# What to work on
Retype the records in full, and please keep the pictures out of the copy.

# Records provided
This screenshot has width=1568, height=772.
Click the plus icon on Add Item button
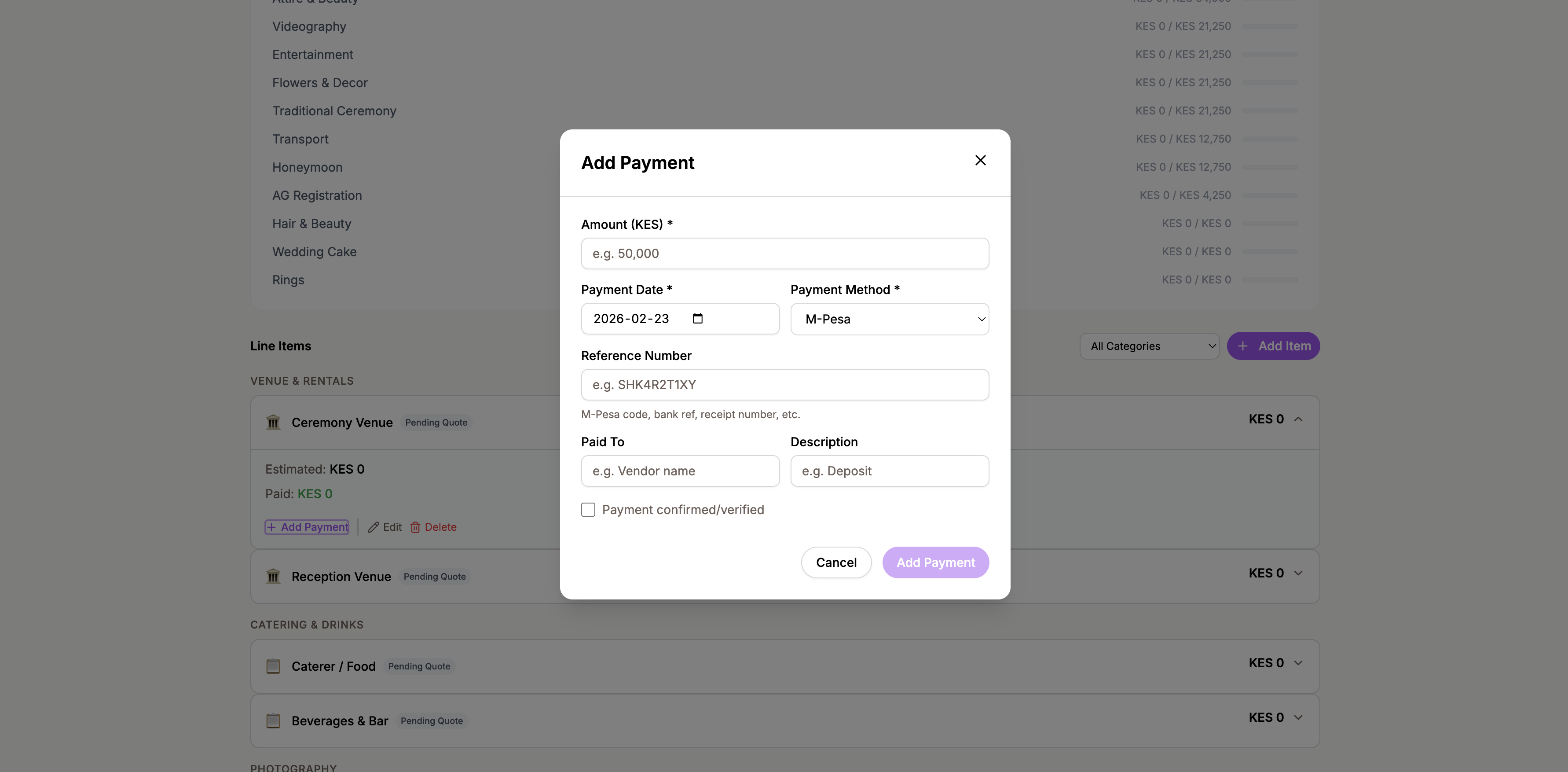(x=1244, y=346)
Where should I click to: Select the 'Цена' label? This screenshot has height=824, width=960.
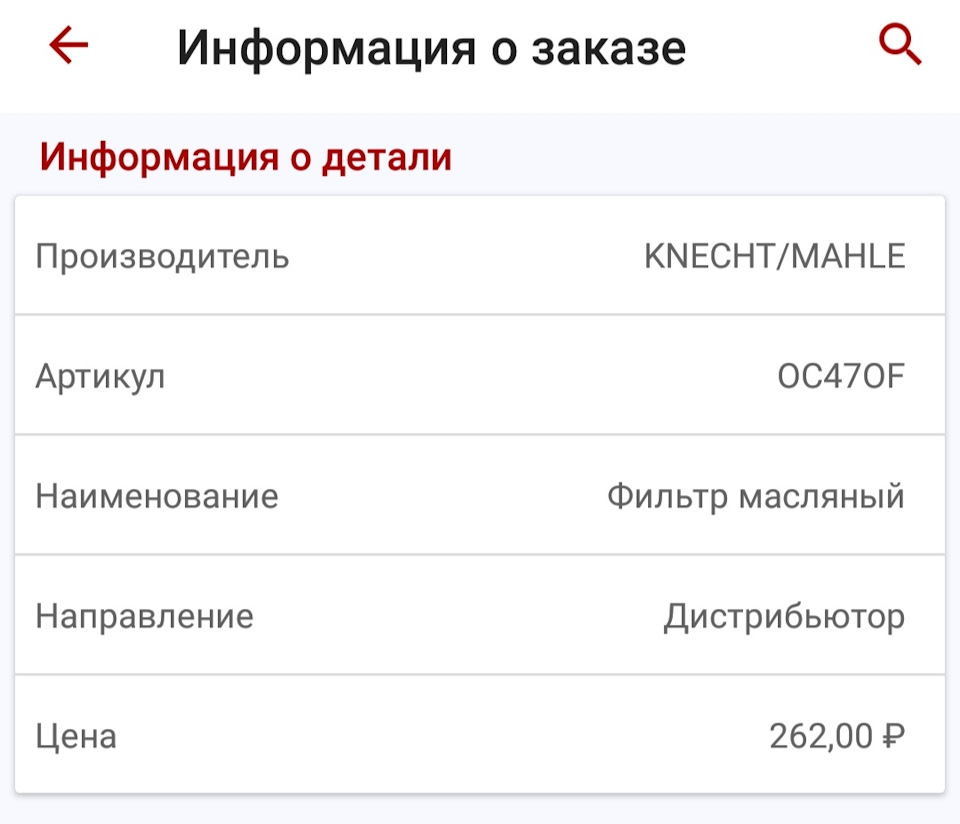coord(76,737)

# Task answer
This screenshot has width=1568, height=772.
Click the plus icon on Add Item button
(x=1244, y=346)
Where should I click to: Select the 'Цена' label? This screenshot has height=824, width=960.
coord(76,737)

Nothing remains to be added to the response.